Como si no le hablasen a él, Casimiro siguió triste y ausente, con la mirada perdida en el vacío. Pareciera estar contemplando algo que estaba más allá de las paredes que le rodeaban. Su boca infantil abríase con soñadora sonrisa. Oía lo que pasaba a su alrededor, lo veía todo; pero apagadamente, como se oyen y ven las cosas a través del agua. Sus padres, su hermana, se le aparecían borrosos, empañados, con las líneas del cuerpo ondulantes y acuosas. Casimiro sentíase ya sumergido en el fondo de su maravilla submarina, entre grandes y curiosas plantas, y peces verdes, azules y argentados. Para permanecer en el fondo del agua no necesitaba escafandra, ni ninguna otra suerte de protección. Sólo le molestaba un poco, haciéndole cosquillas, el agua que le penetraba por la nariz. En los labios sentía su frescor, como si los aproximase a los bordes de un vaso de agua.

Entre la madre y el padre lo ayudaron a levantarse y lo llevaron a la cama. Le tomaron la temperatura, y el termómetro señaló treinta y ocho grados. Llenos de zozobra, llamaron a un médico. Éste examinó detenidamente a Casimiro, extendió una receta con su lapicero de oro, y con una sonrisa rutinaria y profesional en los labios, tranquilizó a los padres diagnosticando una ligera fiebre causada por trastornos intestinales. La verdad es que el médico no había podido dar con el origen de la rara enfermedad. Se despidió, prometiendo volver por la noche.

Casimiro seguía viendo a los que le rodeaban; pero cada vez en forma más turbia y vaga. Lo que apenas podía era oírlos, con los oídos llenos de agua como los tenía. Su madre le preguntó varias veces cómo se sentía; él se limitaba a contestarle moviendo la cabeza.

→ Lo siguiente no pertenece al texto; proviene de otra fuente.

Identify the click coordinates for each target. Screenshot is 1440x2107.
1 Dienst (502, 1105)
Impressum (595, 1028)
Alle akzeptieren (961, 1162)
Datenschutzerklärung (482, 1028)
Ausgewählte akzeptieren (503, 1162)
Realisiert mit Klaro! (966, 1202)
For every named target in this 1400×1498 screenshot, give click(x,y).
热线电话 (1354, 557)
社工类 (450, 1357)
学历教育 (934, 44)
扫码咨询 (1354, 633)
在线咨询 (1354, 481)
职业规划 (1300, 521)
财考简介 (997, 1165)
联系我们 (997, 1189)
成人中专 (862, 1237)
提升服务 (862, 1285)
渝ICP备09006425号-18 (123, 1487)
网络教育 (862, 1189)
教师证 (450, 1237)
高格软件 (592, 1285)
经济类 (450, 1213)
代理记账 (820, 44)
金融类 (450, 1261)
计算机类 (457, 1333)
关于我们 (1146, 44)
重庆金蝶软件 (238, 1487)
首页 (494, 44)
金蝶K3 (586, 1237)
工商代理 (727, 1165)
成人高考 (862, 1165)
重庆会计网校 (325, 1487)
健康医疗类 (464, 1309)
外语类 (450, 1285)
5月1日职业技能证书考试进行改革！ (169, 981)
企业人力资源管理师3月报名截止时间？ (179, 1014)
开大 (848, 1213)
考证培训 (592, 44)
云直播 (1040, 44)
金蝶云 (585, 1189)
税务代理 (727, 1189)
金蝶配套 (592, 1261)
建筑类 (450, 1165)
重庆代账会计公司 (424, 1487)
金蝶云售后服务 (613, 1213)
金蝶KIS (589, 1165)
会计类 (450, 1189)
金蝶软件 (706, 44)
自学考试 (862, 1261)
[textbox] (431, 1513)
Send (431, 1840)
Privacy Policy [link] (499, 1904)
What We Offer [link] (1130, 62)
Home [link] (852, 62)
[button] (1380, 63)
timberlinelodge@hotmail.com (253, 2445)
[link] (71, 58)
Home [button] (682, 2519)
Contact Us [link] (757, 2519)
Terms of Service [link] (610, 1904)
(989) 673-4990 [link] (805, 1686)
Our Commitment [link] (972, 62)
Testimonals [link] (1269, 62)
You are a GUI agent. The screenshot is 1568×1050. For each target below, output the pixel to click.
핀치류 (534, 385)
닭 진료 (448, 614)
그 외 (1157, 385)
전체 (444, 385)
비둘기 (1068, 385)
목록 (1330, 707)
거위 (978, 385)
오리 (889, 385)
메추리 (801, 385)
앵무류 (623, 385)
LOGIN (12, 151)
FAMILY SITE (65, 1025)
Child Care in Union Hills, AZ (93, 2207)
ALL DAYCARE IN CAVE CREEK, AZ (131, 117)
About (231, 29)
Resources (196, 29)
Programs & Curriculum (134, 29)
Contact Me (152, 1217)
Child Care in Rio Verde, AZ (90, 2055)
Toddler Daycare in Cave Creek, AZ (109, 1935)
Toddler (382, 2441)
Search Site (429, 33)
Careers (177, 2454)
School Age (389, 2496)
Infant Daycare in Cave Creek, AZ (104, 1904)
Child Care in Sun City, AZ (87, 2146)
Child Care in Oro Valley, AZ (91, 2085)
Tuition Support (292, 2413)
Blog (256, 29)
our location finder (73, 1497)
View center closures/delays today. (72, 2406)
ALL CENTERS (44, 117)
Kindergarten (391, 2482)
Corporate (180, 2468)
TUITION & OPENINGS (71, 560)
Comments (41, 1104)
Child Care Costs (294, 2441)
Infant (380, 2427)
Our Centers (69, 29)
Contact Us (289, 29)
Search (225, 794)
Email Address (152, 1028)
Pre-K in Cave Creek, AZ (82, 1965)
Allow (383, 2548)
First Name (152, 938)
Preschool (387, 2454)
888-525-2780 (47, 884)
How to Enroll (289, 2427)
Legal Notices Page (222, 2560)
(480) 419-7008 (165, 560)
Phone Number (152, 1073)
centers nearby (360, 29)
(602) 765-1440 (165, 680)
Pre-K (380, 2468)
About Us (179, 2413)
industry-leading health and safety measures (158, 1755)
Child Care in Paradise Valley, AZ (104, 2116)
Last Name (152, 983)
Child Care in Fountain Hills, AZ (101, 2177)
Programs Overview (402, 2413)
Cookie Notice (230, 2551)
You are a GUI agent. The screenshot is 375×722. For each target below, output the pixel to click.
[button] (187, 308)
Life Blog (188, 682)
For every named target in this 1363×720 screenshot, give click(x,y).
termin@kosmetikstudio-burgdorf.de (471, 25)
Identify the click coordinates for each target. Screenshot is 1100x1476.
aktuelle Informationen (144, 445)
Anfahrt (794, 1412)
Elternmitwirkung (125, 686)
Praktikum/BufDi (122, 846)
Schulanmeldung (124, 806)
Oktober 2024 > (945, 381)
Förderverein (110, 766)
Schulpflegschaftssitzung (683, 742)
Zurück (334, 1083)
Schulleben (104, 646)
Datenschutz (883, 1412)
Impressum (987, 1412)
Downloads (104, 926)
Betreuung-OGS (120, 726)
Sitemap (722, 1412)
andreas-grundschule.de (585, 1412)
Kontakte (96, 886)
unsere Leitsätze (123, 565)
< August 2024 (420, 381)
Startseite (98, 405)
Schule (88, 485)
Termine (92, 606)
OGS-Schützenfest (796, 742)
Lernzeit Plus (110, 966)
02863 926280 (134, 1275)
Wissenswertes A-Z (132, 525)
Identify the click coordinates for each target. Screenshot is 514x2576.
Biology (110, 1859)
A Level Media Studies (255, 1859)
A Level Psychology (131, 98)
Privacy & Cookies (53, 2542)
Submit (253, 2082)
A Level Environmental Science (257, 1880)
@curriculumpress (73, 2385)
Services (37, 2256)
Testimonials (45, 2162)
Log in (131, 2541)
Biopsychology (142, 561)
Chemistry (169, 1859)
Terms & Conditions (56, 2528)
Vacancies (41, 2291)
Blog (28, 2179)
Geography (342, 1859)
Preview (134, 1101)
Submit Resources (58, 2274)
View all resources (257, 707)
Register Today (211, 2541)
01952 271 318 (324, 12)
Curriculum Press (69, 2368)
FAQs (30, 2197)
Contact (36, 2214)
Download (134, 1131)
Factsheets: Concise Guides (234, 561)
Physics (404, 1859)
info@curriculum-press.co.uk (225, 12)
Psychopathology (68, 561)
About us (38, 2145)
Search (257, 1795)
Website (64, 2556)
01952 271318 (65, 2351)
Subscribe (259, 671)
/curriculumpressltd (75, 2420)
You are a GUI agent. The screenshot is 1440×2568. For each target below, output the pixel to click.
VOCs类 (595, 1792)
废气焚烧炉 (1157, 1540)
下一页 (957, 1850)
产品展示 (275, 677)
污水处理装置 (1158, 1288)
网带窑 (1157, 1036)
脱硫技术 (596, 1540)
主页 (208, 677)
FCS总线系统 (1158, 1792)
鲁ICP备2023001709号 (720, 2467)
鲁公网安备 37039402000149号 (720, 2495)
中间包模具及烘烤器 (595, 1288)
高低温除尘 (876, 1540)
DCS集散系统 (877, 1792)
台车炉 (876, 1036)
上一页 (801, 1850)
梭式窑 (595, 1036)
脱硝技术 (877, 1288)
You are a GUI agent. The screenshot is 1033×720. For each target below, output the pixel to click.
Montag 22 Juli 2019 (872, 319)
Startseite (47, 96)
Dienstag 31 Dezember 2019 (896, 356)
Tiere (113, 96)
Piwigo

Poco después le cogió un gran frío, comenzando a tiritar y a castañearle los dientes. Le arroparon con dos gruesas frazadas; pero fue inútil. Aunque Casimiro se cubrió los ojos, pronto el agua empapó las frazadas, y sintió tanto frío como antes. El agua que, poco a poco, le penetraba, con ligeros cosquilleos, por las narices, íbale llenando el cuerpo, como a una vasija. La sentía a la altura del pecho, en el mismo lugar que le había llegado cuando estuvo en el "pasito", aunque esta vez era por dentro. Tenía la sensación de que una vez que su cuerpo se colmase de agua ésta se le escaparía hacia fuera por la boca, por los oídos, por la nariz, confundiéndose con aquélla en la cual se encontraba sumergido. Entonces, ya sería en todo semejante a un pez, pudiendo ir de aquí para allá, bajar, subir, caracolear a su antojo, y permanecer en suspenso en mitad del agua, moviendo levemente las aletas y accionando el timón de la cola. Ni siquiera se estremecería de frío, como ahora.

Hacia el atardecer le aumentó la temperatura, empezando a delirar, en voz alta. Farfullaba de peces, de algas, de pulpos y espadas, de agua y buzos. Sus padres, angustiados, no quisieron esperar hasta que volviese el médico, y lo llamaron por teléfono.

-Doctor, ¡este chico se muere! -exclamó la madre, con los ojos arrasados por las lágrimas al entrar el médico. Aunque no entendía nada de enfermedades, su instinto de madre le decía que Casimiro estaba muy grave.

En ese mismo momento, Casimiro se llevó la mano derecha a la nariz, apretándole fuertemente con el índice y el pulgar, como había hecho en el "pasito", y gritó:

—¡Me ahogo!... ¡Denme una escafandra!...

Todos quedaron perplejos y acongojados al oír esos gritos angustiosos y ese pedido tan extraño. El médico corrió hacia el lecho, e intentó separarle la mano de la nariz. Pero fue inútil, porque ni bien Casimiro se desasía de las manos del médico, tomaba a apretársela mientras seguía clamando por una escafandra.

Y así expiró Casimiro, desvariando, murmurando desatinos, pronunciando palabras ininteligibles, e interrumpiéndose a cada momento para decir que se ahogaba; que le dieran una escafandra; que el agua estaba muy fría.

 

Gabriel Casaccia 

El cuento es parte del libro El pozo y otros cuentos. Casaccia (Asunción 1907/Buenos Aires 1980) es considerado el padre de la literatura paraguaya. De adolescente estudió en el Colegio Nacional de Posadas y residió en esta ciudad desde 1935 y hasta 1951. Su novela Los Exiliados está ambientada en la capital misionera y se cree que La Babosa, su obra cumbre, fue escrita en Misiones.